Le Temple du Passé est le sixième roman de Stefan Wul. Court de par sa pagination, classique de par son approche, les dernières pages sont un festival d’inventivité qui en font une pièce maîtresse de l’œuvre du maître français de la SF…
Massir est le pilote talentueux d’une flotte de colonisation. L’alarme s’est déclenchée à bord suite à un soucis avec le « Gardien » du vaisseau… Mais le sang-froid et l’expérience de Massir ont permis de juguler le problème… Pour un temps du moins… Après un rêve agité, il se réveille alors que le vaisseau est victime d’une grave avarie qui a emporté la quasi-totalité de l’équipage. Seuls avec les deux membres survivants, il vont tenter de survivre et d’extirper leur vaisseau de cette étrange caverne organique dans laquelle il s’est échoué… Mais la tension entre les rescapés de ce drame menace la survie du petit groupe, d’autant que les fantômes du passé de Massir ressurgissent…
Hubert et Etienne Le Roux signent une adaptation audacieuse de ce roman de Stephen Wul. Hubert a étoffé la psychologie des personnages, à commencer par celle de Massir, rendant l’intrigue plus prenante encore. La structure narrative de l‘album, alternant flashback et scène d’exploration et de découverte impulse un rythme savoureux à l’ensemble.
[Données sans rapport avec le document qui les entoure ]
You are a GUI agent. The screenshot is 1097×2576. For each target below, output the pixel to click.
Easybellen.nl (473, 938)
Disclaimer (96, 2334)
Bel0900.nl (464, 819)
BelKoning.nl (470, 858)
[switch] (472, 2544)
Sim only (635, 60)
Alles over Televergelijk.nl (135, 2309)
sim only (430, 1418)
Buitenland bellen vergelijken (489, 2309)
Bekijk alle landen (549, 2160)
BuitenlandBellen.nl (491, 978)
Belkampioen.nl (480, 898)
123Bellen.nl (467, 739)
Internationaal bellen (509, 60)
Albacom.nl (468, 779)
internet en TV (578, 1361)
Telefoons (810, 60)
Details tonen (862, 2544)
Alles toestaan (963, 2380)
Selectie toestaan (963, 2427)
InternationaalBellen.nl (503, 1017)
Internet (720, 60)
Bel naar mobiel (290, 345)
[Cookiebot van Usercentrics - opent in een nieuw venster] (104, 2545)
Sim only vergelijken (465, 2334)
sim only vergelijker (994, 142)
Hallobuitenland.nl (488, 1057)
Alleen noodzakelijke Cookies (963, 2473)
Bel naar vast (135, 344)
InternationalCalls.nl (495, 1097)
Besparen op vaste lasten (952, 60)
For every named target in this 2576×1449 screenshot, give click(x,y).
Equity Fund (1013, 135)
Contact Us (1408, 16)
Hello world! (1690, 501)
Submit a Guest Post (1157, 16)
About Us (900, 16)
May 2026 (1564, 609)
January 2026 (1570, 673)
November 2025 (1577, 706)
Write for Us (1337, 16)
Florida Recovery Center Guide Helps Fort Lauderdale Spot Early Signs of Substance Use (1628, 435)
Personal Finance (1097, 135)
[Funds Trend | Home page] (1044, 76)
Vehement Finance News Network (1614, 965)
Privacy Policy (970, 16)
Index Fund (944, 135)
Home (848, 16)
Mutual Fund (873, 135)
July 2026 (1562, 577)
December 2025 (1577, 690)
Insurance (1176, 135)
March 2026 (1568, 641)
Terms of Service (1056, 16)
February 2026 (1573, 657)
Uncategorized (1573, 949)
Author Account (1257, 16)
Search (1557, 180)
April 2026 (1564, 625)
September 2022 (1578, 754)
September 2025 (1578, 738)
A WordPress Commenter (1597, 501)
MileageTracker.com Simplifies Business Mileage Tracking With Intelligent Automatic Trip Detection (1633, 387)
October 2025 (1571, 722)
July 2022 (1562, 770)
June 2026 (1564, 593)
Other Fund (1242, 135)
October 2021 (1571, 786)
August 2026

Si elle est faussement naïve, la façon dont le petit groupe de survivant va tenter de se sortir de l’inextricable guêpier dans lequel ils se sont fourrés, n’en reste pas moins originale et inventive… Mais, plus que l’histoire elle-même, c’est le contexte qui fait la force des histoires concoctées par Sthen Wul. La (bonne) SF se doit d’interroger le lecteur sur le présent et les subtiles modifications apportées au contexte du roman dans cet album l’ancre dans l’actualité proche, donnant un écho intéressant aux polémiques qui ont fleuries autour du mariage pour tous. En renversant les usages et en faisant de l’homosexualité la norme, Hubert renvoie de façon efficace le rejet, l’exclusion et la haine de ceux qui s’écartent de la norme imposée, quoi qu’on en dise, par la société.
Le trait précis d’Etienne Le Roux (
les Serment de l'Ambre,
Le dernier voyage d'Alexandre de Humboldt,
La mémoire dans les poches…) porte très efficacement l’histoire habilement adaptée par Hubert. Le lumineux décor des flashbacks est délicieusement désuet, rendant un vibrant hommage à la SF des années 50 qui a vu naître les romans de Wul, alors que les couleurs froides qui nimbent le récit proprement dit accentuent l’atmosphère tendue et oppressante qui règne dans le vaisseau après la catastrophe…
Malgré la grande influence qu’il a exercée sur de nombreux scénaristes et romancier, Stefan Wul reste étrangement peu connu du grand public. L’audacieuse collection des Univers de Stefan Wul est l’occasion pour les lecteurs d’aujourd’hui de découvrir l’imagination fertile et débordante de ce créateur d’univers à travers des récits SF faussement naïfs mais jamais simpliste… En apportant cette touche de modernité au roman original, Hubert et Etienne le Roux remettent Wul au goût du jour, captivant le lecteur dès les premières pages et leur conférant la furieuse envie de se plonger, et dans la suite de la série, et dans le roman du maître…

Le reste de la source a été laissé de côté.